_DATA TO USE:_

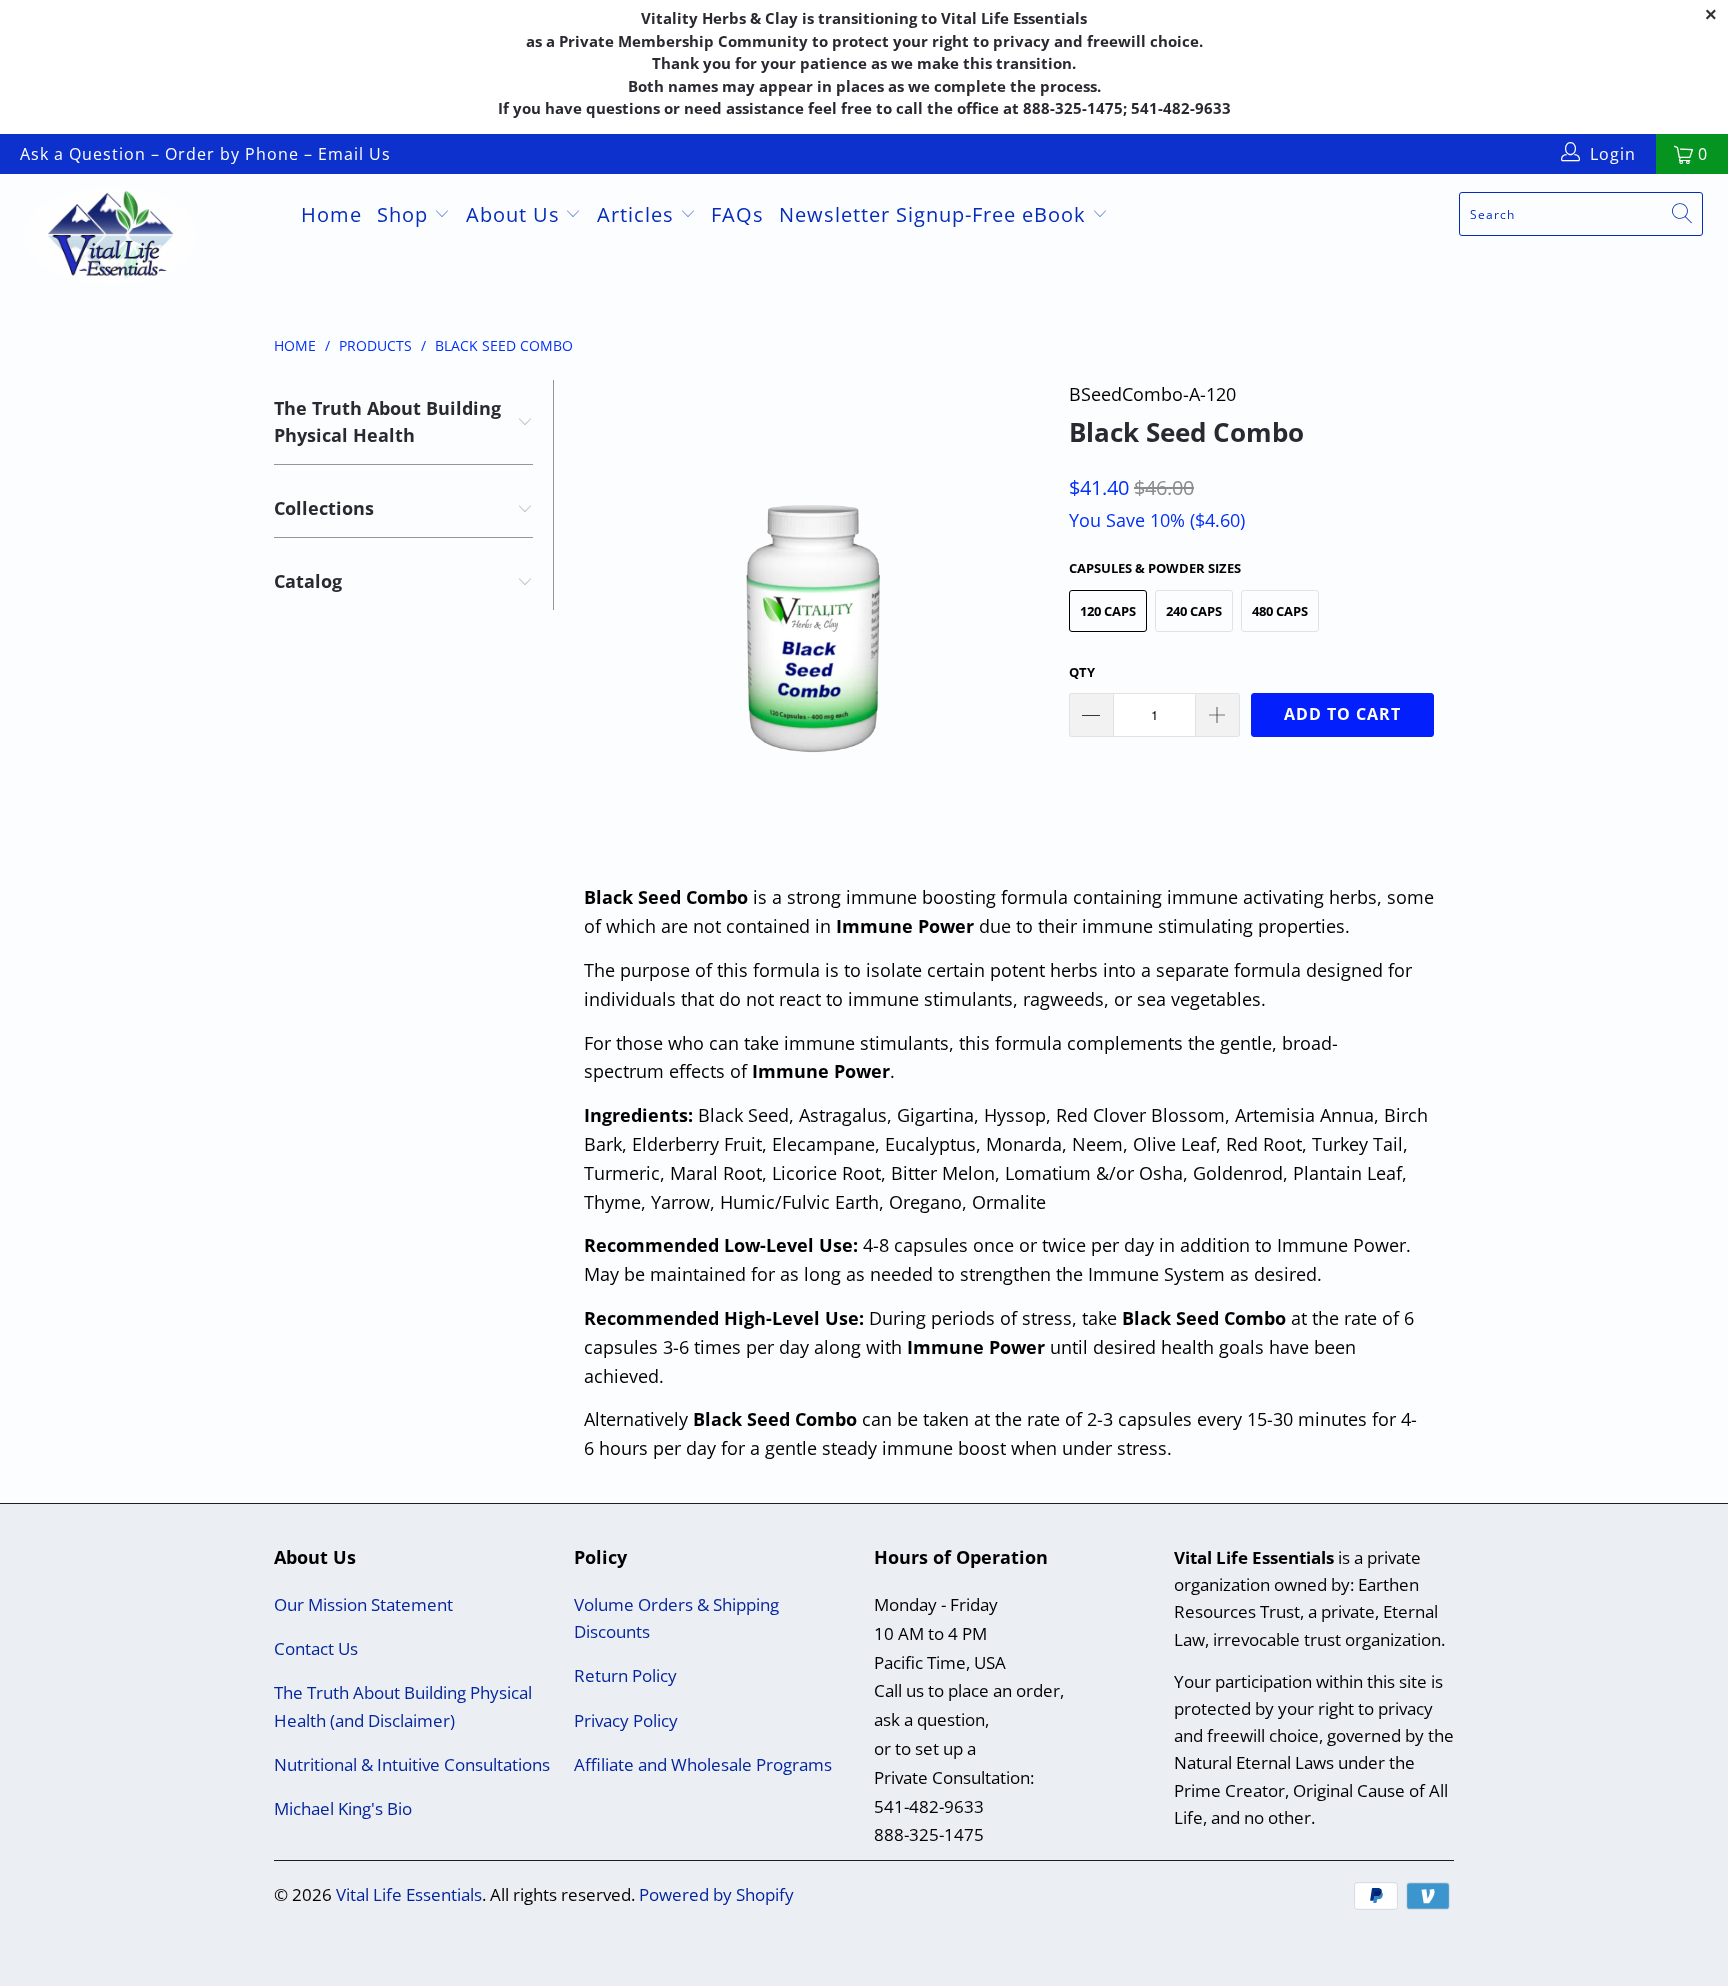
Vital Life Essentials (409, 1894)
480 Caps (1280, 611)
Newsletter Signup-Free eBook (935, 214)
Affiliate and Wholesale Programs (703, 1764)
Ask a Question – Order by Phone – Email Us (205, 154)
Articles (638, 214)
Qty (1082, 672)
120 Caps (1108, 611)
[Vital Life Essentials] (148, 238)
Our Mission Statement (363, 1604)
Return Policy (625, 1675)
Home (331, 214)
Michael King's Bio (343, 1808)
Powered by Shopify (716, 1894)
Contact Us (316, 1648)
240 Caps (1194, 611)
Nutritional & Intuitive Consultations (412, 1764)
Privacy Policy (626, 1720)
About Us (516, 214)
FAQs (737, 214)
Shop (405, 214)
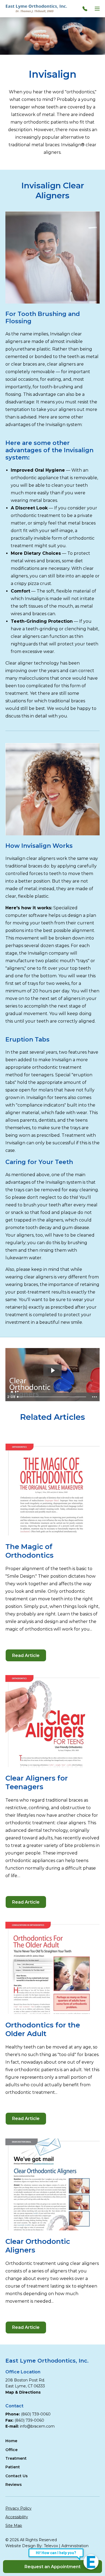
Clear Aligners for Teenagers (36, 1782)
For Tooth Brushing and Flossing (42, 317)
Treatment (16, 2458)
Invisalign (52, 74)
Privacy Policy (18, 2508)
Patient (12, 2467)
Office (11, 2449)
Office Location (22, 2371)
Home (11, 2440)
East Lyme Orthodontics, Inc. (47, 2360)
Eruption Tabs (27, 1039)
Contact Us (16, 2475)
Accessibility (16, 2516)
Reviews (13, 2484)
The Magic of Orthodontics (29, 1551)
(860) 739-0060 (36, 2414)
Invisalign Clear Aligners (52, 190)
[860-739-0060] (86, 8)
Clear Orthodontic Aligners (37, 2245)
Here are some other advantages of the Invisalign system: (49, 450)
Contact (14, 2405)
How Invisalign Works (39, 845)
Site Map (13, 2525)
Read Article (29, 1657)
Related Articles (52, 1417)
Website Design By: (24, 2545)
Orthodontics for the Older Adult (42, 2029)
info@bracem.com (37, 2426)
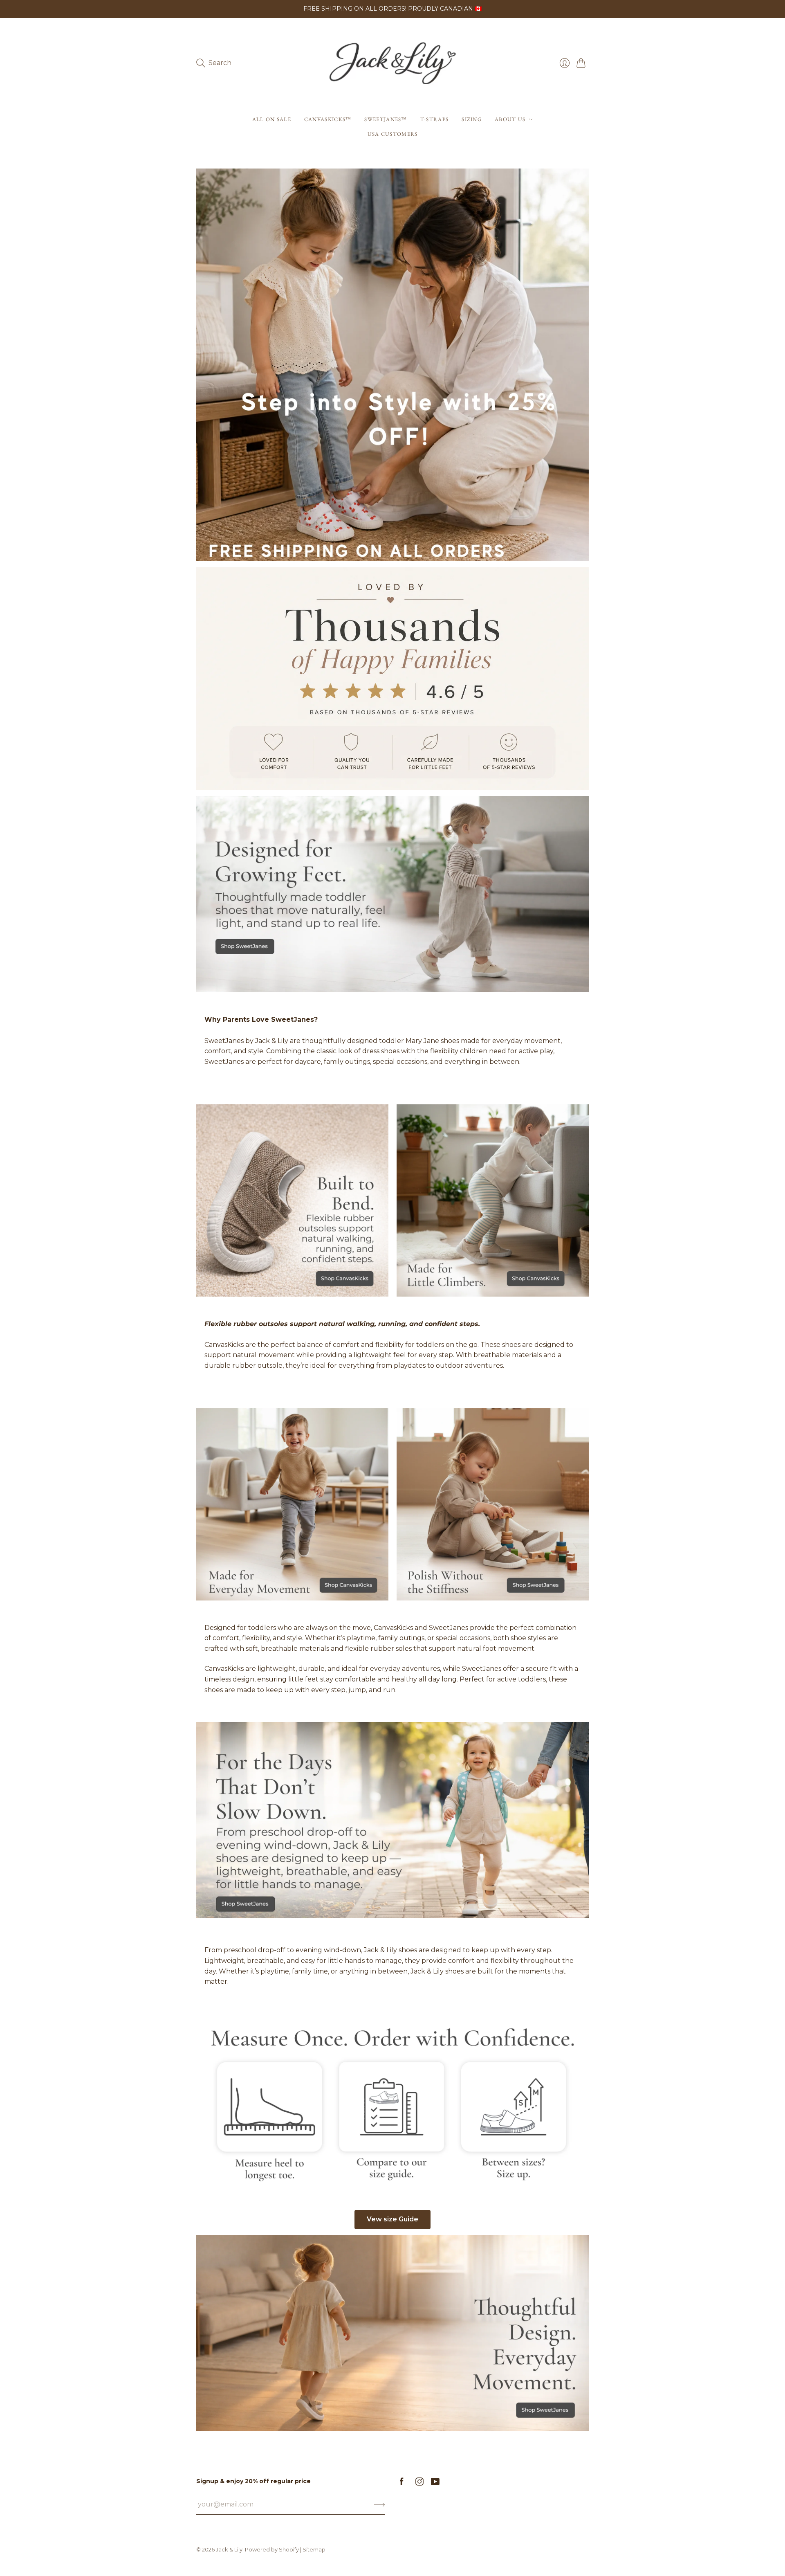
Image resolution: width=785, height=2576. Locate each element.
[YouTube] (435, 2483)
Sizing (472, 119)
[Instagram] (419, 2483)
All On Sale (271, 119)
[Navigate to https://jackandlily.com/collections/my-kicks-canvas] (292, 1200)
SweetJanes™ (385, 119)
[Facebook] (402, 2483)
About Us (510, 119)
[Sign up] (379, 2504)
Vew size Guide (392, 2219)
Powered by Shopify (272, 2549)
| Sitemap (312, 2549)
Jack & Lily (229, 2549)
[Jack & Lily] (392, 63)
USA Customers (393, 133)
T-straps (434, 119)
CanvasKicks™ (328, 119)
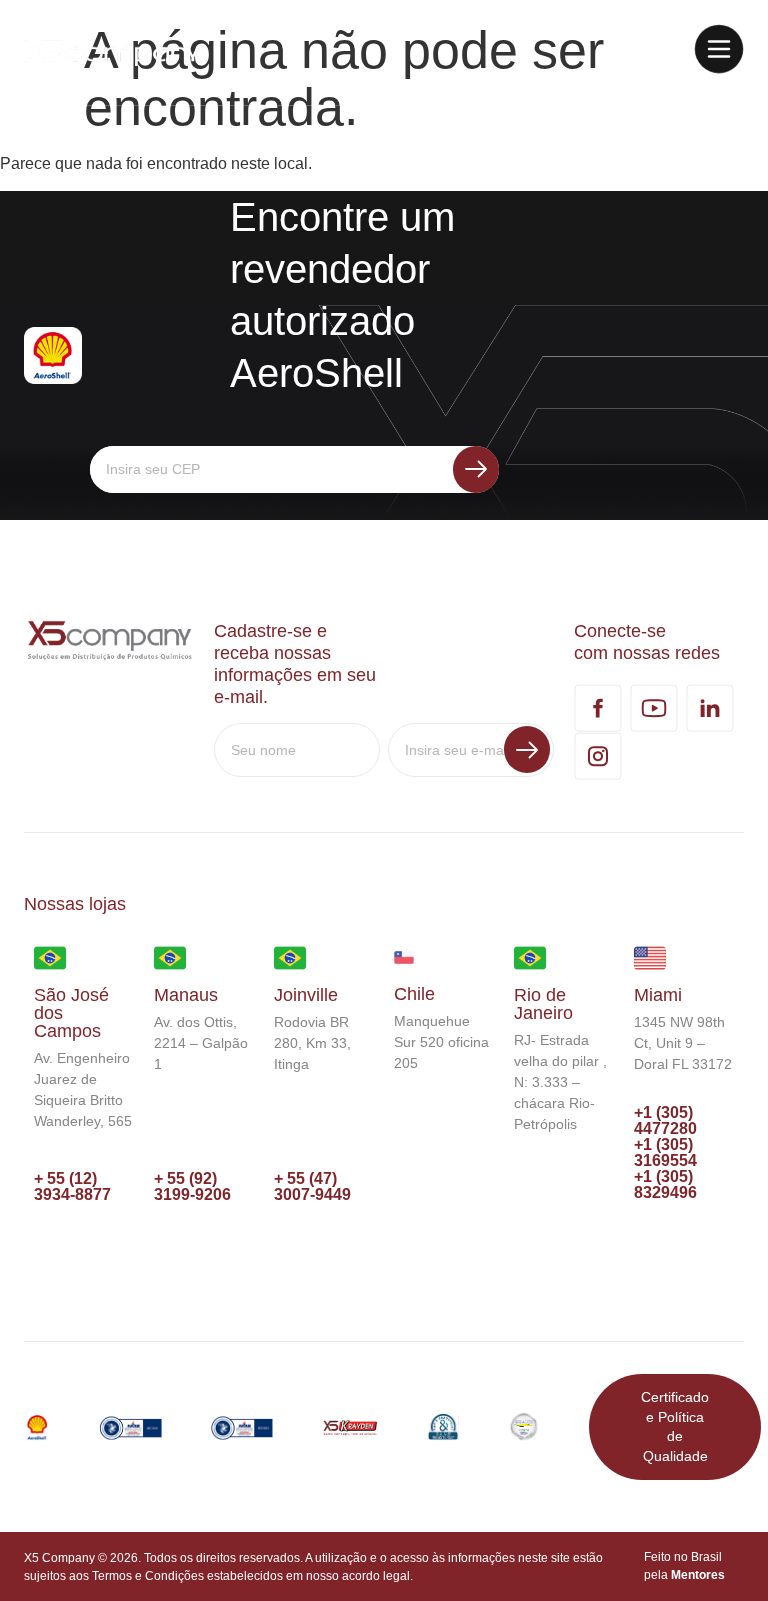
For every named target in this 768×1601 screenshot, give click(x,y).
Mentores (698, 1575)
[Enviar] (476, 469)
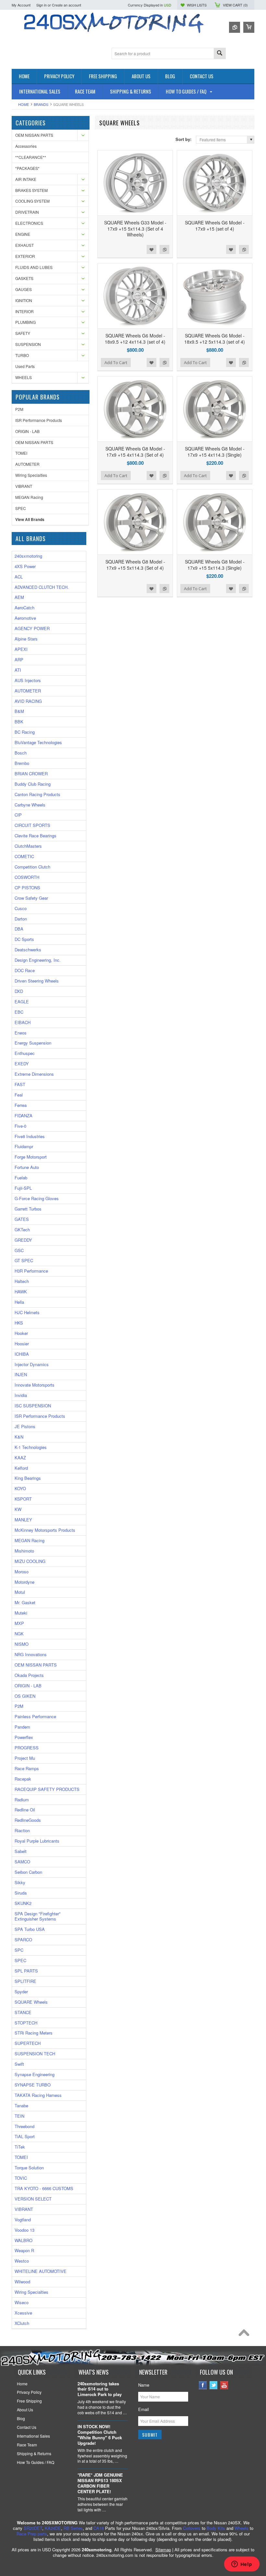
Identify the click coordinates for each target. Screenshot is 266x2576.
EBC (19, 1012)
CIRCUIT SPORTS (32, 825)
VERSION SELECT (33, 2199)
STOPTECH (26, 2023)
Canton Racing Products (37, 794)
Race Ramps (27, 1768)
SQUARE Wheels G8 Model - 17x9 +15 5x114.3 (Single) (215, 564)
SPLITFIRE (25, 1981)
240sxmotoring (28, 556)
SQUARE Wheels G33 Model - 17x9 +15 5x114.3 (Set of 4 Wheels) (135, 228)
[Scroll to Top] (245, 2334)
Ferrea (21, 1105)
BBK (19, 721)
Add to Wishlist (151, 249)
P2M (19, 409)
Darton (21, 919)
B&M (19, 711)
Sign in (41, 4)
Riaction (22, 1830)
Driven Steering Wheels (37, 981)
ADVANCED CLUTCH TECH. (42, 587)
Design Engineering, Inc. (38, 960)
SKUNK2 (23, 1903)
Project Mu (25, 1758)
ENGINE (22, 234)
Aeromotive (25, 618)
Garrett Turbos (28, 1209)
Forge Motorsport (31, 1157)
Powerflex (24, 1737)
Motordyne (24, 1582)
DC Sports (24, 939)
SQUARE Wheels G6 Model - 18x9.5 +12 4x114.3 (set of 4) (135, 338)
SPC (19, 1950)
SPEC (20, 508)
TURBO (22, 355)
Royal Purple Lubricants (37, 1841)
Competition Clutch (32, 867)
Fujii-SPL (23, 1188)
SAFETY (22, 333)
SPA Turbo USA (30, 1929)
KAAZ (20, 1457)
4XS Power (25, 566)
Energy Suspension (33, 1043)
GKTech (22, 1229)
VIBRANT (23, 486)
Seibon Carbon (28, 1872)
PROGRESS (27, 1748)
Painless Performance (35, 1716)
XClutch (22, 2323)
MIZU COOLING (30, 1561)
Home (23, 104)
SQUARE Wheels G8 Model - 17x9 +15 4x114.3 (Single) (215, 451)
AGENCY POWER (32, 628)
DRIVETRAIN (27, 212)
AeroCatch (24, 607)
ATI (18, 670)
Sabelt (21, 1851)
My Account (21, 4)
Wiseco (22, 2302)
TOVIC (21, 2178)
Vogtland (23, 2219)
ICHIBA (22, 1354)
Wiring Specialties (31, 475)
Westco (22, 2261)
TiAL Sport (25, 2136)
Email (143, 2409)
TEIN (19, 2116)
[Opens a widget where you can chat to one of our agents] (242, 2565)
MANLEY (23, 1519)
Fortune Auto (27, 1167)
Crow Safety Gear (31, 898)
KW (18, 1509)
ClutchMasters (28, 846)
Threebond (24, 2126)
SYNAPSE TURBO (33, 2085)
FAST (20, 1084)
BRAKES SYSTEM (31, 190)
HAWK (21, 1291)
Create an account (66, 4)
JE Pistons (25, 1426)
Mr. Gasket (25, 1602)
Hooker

_ACTIVITY:_ Print the data above exactly, from its first line to the line bearing "Michael King's Bio (343, 1808)" inclusive, and keep pictures out of the result.

_RESULT OF THIS TASK:_
Vital Life Essentials (409, 1894)
480 Caps (1280, 611)
Newsletter Signup-Free eBook (935, 214)
Affiliate and Wholesale Programs (703, 1764)
Ask a Question – Order by Phone – Email Us (205, 154)
Articles (638, 214)
Qty (1082, 672)
120 Caps (1108, 611)
[Vital Life Essentials] (148, 238)
Our Mission Statement (363, 1604)
Return Policy (625, 1675)
Home (331, 214)
Michael King's Bio (343, 1808)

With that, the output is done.